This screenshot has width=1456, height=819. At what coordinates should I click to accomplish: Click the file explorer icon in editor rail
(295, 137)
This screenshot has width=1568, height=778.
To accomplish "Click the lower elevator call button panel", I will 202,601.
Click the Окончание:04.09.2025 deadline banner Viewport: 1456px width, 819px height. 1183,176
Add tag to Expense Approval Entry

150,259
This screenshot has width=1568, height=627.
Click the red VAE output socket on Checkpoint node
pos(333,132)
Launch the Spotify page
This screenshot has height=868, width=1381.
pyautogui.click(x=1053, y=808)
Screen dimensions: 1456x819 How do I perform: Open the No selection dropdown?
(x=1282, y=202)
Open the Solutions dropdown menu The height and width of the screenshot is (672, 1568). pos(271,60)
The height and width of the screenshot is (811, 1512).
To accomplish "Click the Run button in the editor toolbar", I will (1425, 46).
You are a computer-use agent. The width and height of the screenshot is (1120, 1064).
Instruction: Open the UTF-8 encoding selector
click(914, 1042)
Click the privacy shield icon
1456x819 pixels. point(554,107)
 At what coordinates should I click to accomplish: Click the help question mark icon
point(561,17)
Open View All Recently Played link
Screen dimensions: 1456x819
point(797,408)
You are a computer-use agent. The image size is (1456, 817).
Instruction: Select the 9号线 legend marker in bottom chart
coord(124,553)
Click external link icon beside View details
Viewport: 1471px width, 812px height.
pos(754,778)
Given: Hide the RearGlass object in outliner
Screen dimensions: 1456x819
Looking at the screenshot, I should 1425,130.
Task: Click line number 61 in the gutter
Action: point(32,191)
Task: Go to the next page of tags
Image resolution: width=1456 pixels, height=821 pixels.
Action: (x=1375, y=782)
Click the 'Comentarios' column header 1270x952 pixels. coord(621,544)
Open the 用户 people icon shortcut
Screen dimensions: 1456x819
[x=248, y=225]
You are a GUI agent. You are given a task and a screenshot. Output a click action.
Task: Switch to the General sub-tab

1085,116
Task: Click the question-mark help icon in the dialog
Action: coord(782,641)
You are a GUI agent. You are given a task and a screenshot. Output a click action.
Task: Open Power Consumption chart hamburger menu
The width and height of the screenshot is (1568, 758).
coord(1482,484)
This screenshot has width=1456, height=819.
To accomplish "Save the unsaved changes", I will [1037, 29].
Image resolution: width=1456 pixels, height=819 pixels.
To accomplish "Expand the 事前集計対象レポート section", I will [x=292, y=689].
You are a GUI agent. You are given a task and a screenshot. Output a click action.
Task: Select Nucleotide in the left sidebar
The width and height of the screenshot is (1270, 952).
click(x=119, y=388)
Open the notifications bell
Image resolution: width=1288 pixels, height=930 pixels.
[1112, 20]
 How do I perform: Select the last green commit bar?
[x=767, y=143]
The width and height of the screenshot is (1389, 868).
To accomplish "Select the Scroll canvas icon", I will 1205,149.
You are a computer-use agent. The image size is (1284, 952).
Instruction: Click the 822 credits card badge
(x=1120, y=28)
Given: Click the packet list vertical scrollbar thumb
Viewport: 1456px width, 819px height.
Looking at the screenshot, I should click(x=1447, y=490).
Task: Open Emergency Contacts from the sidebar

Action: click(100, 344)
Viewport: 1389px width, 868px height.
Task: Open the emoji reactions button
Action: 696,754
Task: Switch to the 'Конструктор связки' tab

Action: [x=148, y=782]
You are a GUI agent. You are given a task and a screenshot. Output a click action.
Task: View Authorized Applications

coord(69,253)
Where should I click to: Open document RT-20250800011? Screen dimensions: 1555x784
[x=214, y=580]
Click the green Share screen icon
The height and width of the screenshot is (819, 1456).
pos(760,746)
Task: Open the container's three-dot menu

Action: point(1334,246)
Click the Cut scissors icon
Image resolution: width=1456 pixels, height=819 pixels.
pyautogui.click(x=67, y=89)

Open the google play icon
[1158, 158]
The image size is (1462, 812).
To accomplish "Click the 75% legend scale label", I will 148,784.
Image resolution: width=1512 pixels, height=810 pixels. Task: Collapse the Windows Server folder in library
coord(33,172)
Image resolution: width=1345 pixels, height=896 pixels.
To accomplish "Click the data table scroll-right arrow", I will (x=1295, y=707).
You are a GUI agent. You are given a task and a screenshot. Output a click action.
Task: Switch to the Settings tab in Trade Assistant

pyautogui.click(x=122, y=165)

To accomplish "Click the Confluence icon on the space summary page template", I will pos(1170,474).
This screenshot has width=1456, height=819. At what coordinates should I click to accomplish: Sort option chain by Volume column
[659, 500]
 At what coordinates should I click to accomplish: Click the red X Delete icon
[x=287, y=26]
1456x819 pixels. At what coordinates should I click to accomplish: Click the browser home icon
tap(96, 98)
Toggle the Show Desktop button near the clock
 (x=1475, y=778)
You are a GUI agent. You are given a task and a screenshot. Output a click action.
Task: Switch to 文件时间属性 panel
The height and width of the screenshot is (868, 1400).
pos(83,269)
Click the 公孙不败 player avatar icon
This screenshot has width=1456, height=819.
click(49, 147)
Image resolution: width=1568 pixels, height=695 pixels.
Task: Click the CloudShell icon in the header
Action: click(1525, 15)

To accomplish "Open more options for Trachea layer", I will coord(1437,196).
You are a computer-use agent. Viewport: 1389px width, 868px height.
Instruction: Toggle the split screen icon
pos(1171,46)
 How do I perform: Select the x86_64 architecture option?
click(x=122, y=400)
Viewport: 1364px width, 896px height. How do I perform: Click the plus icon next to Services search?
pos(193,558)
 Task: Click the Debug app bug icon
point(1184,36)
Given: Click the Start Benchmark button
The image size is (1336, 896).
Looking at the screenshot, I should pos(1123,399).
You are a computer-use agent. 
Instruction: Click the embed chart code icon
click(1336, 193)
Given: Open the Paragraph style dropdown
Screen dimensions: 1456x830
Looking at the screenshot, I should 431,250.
::::::::
WHAT THE TASK REQUIRES
The lines above that hold "computer" are the result; show every one of them.

ANSWER BELOW
You are a computer-use agent. The width and height of the screenshot is (1120, 1064).
You are a computer-use agent. The image size is (1456, 817).
You are a computer-use agent. The image size is (1284, 952).
You are a computer-use agent. Viewport: 1389px width, 868px height.
You are a computer-use agent. 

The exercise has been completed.